Eeeekkkss!!!! Your phil and chamberlainianum are huge!!  :drool: Simply fantastic plants..  BTW, is your home at the lowlands of Indonesia or in the highlands? I'd like to take a leaf out of your selection, considering I also live in a tropical area.. i've had charlesworthii, but it has deceased..


----------



## hardy (Feb 5, 2009)

paphioboy said:


> Eeeekkkss!!!! Your phil and chamberlainianum are huge!!  :drool: Simply fantastic plants..  BTW, is your home at the lowlands of Indonesia or in the highlands? I'd like to take a leaf out of your selection, considering I also live in a tropical area.. i've had charlesworthii, but it has deceased..




Thanks, they are old plants. My home is on the highlands.
How about yours? It has a temp range of 12-29 degrees Celsius, averaging abt 25 degrees, so quite a lot of types can be grown there.
The maudiae types, cochlopetalum, multifloras, brachys and parvis all do quite well, but I'm yet to try the complex hybrids.


Charlesworthii is my fav!


----------



## goldenrose (Feb 6, 2009)

:clap: They're all nice! :clap: But that philipinense is SUPERB! :drool: :drool:


----------



## SlipperKing (Feb 6, 2009)

Most interesting to see how it's done on the otherside of the world! Really nice plants


----------



## nikv (Feb 6, 2009)

Lovely photos, Hardy! I'm envious that you can grow these beauties outdoors!


----------



## NYEric (Feb 6, 2009)

Man, those would look great in my living room! 
Well done and thanx for posting.


----------



## hardy (Feb 6, 2009)

Thank you ^__^


----------



## Yoyo_Jo (Feb 6, 2009)

Your orchids are wonderful! I love the primulinum! :clap:
Thanks for sharing your pictures.


----------



## SlipperFan (Feb 6, 2009)

Phil is special -- I don't think I've ever seen one with so many flowers on one spike. Very impressie!


----------



## paphioboy (Feb 7, 2009)

> How about yours? It has a temp range of 12-29 degrees Celsius, averaging abt 25 degrees, so quite a lot of types can be grown there.
> The maudiae types, cochlopetalum, multifloras, brachys and parvis all do quite well, but I'm yet to try the complex hybrids.

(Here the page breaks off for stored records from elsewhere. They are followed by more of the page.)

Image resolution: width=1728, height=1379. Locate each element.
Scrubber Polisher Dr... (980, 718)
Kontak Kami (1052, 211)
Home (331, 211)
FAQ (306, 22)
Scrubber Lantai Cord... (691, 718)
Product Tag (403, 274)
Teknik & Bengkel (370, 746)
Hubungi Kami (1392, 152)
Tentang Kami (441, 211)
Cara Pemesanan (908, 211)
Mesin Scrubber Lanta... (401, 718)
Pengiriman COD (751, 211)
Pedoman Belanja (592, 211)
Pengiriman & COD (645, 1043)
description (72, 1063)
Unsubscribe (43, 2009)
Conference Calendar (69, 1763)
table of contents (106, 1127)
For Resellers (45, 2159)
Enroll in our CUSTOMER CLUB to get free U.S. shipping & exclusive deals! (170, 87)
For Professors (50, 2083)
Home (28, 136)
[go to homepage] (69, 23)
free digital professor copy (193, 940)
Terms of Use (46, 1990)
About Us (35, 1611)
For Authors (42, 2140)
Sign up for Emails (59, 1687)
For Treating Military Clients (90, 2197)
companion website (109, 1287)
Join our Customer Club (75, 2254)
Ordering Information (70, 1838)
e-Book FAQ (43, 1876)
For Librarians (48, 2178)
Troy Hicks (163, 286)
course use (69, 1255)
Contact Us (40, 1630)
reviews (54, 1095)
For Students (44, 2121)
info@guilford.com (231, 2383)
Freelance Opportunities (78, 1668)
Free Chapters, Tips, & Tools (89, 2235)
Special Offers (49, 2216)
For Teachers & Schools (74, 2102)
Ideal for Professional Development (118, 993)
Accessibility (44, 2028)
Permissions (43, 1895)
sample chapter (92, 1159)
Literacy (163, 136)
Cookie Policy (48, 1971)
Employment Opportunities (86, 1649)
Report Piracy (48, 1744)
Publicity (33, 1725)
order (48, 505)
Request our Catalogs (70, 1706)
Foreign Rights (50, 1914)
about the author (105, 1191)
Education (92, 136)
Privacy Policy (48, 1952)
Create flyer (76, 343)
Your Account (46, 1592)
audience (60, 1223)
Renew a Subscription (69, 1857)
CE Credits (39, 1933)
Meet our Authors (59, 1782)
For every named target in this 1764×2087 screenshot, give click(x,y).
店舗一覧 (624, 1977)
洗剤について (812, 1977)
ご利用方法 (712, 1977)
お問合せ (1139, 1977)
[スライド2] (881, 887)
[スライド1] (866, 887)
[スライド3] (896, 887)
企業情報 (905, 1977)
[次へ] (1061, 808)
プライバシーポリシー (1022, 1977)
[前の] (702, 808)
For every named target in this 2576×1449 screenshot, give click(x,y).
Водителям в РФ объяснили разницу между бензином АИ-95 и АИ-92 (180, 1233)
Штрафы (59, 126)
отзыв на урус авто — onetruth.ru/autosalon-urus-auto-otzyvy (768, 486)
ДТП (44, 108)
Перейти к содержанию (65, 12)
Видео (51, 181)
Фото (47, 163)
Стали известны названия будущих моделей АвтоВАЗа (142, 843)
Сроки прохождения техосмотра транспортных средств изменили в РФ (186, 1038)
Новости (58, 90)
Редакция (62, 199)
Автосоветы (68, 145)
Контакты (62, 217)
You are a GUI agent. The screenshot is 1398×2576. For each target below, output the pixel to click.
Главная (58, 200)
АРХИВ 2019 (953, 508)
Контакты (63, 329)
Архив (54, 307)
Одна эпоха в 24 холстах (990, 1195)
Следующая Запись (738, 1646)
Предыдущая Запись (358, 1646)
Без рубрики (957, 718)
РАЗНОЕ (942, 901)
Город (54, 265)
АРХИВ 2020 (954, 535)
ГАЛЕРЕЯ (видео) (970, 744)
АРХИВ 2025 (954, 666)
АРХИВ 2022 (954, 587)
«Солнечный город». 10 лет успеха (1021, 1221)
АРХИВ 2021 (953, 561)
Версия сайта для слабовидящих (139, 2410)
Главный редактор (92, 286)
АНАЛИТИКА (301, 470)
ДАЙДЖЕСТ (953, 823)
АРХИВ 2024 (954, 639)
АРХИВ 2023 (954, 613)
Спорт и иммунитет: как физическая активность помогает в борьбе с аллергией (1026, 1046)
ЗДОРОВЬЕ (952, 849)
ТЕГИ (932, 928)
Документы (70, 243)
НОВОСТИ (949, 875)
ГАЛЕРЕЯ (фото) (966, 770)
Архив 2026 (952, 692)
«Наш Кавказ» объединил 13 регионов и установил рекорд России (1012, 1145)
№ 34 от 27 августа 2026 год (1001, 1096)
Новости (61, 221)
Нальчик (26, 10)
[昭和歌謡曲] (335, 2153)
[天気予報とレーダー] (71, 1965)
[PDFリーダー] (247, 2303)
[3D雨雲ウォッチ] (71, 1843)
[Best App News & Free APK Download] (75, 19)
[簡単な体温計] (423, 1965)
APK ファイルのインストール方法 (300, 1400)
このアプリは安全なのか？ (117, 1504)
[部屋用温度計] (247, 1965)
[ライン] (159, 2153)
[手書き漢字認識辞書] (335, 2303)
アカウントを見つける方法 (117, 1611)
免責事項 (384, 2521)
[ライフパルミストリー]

I live in the lowlands of Penang. Daily temps are quite high and pretty constant, ranging from 27-35 degrees Celsius. Brachys, cochlos, multis and hybrids bred from lowland species do well here. Some barbatas and species like exul also do ok.. I can barely bloom delenatii, although it is growing constantly, much less complex hybrids and other parvis..


----------



## biothanasis (Feb 8, 2009)

Your plants seem to grow almost the natural way... Great plants all of them...


----------